> _SUPPLIED PASSAGE_:
********
Thus, arises are the question to what extent the media influences in the process of group identity construction? This study’s aims is to help decipher by means of a three-stage model, what is the contribution of the communications technologies in the social changes processes, and how they influence and strengthen existing identities, create new identities or, alternatively, lead to the disappearance of identities such as the national state.
The new communication systems challenge the old traditional media. The digital technologies have provided with unprecedented wide-ranging communication options. This, in turn, has led to an exponential increase in the range of platforms that host political content. The old established media, consecutively, has continued to fashion the backbone of the communication system by adjusting to the changing reality. The political communication communities thus, navigate themselves through a maze of complex communication possibilities. In our three-stage model, we explain the different stages of relationships between the media and the social groups. These are: (1) Traditional media; the printed and electronic journalism coverage of social movements events; (2) Web 1.0—traditional journalism adjusts to the Internet still being one-way transmission; and (3) The media Matrix Era—introduction of the smartphone, Web 2.0, interactive communication, and “pan-media.”
The development of the presented three stages model has significantly influenced the diverse strategies used in the different social movements activities. Especially at times of social protest calling for changes in policy of the political elites, in attempting to exert influence upon policy in the decision-making process.
2. Traditional media, the printed and electronic coverage of social movements events
In the first stage (of the model), the traditional media and the printed journalism had hegemony over the editing of news content, which included social movements activities, and especially social protest events. The coverage which arose out of different interests, such as economic interests and rating considerations  created the construction of a reality by journalists in which the dependence of social movements upon the news media was created. In contrast, today’s widespread use of smartphones, and their unimaginable and unprecedented presence of the Internet in it makes it possible to discuss and access to information during the coverage, or not, of contentious moments.
********
> _DATA EXTRACT_:
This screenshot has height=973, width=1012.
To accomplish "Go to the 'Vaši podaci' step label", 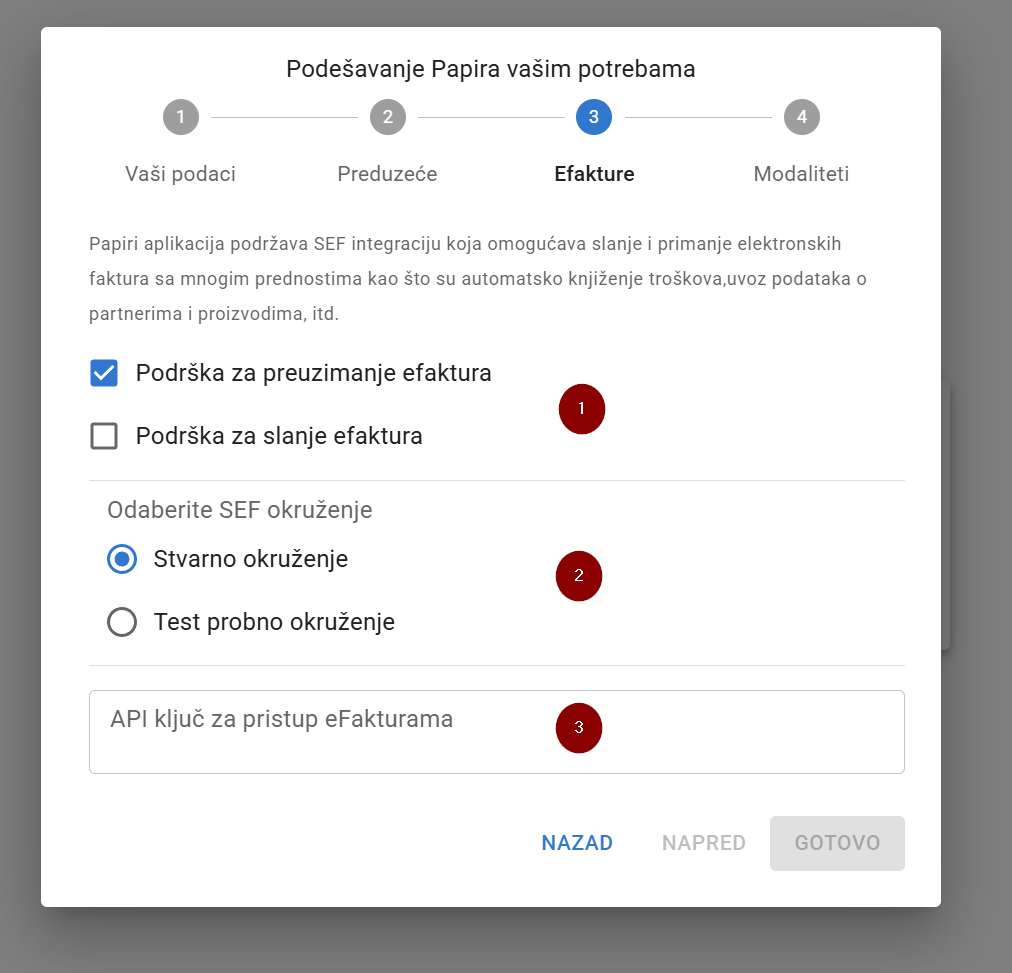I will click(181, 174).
********
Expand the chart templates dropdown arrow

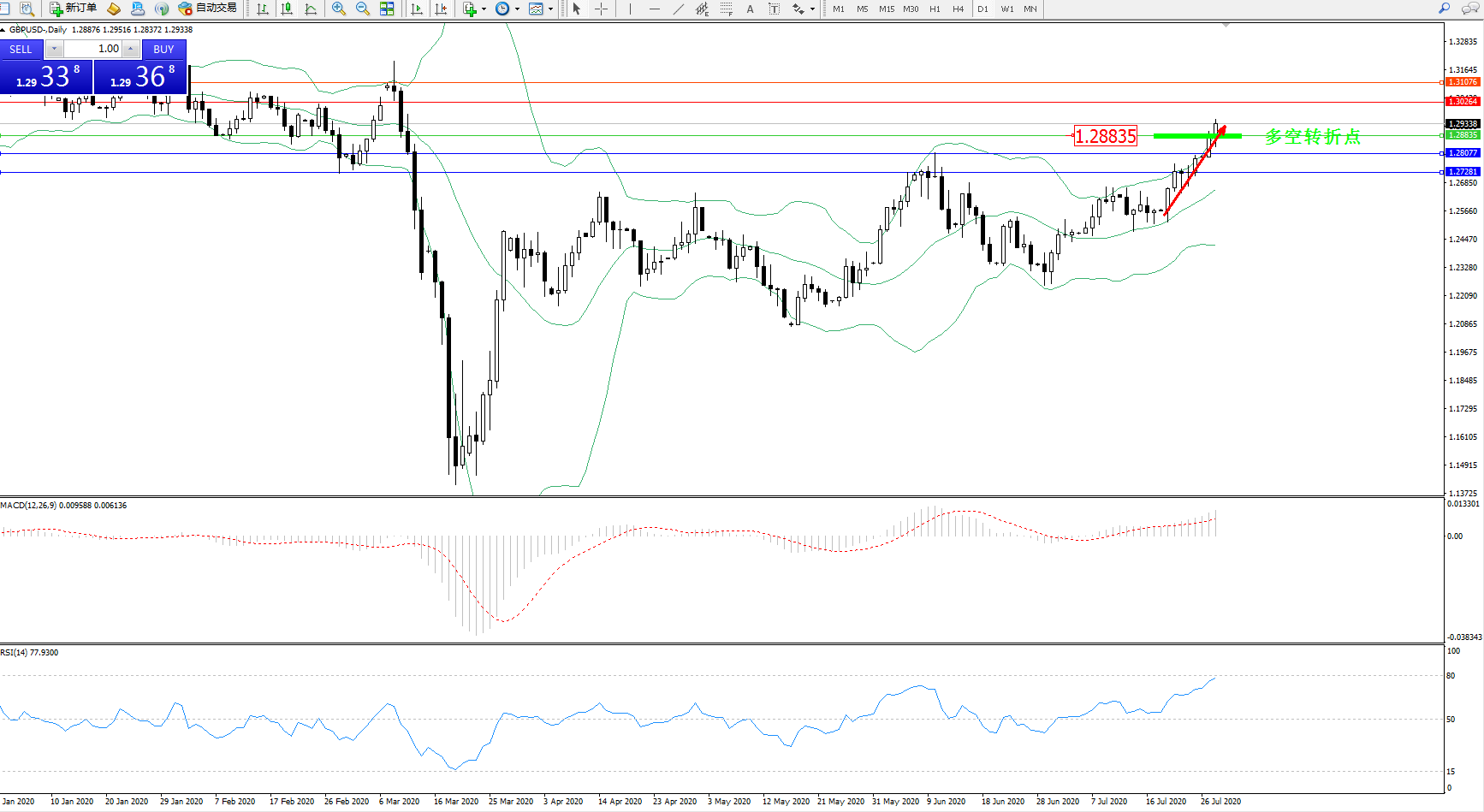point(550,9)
********
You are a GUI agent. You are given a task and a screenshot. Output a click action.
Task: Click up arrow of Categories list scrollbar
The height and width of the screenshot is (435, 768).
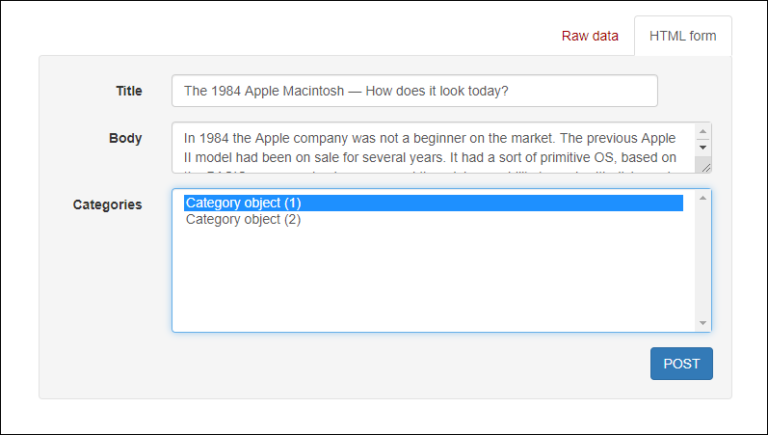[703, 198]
********
> _TASK REQUIREMENTS_:
1 – In the passage on media and social movements, what name is given to the third stage of the model?
2 – Carry the passage on media and social movements forward, beginning after its final sentence.
The lines shown above come from a separate source unconnected to the passage on media and social movements.

> _OUTPUTS IN ORDER_:
1 – The media Matrix Era.

2 –
The tactics of journalism news coverage play an important role in our perception of a protest and its legitimacy in the public agenda-setting. Framing and “media logic” are means to presents these narratives. Framing means the processes in which journalists, who are in the dynamic process of constructing meaning, present their interpretation of subjects and events in the form of a news narrative. Framing means the process in which the journalists choose and categorize information. They choose the arguments and adopt a position. In so doing, in fact, they create a frame in the consciousness of the subscribers . It is generally associated with the term “agenda setting” in which the journalists decide “what is important”. It is “agenda setting” that defines what is “worth reporting” for public attention. Entman  defines as the emphasis placed upon the reasons for the problem, its moral judgment, and suggestions for the best way to “deal” with it . Framing thus fulfills an important task in the structuring of the reality that is presented covered in interpretation using metaphors or selected connotations suited to the chosen narrative . “Media logic” refers to that the mass media gained power not only by cementing their institutional status but also by developing a commanding discourse that guided the organization of public space. The formal grid of understanding that steers information, news, and communication was effectively exported to vital areas beyond media organizations, where mass media gained legitimacy mostly through the influence of its logic . According to McQuail , by framing the image of the reality, the information is presented in an interpretive coverage, and it is considered to have a strong influence on the structuring of social reality. Therefore, journalism discourse is part of the process by which individuals construct meaning, and form a public opinion, developing and crystallizing meaning in the public discourse .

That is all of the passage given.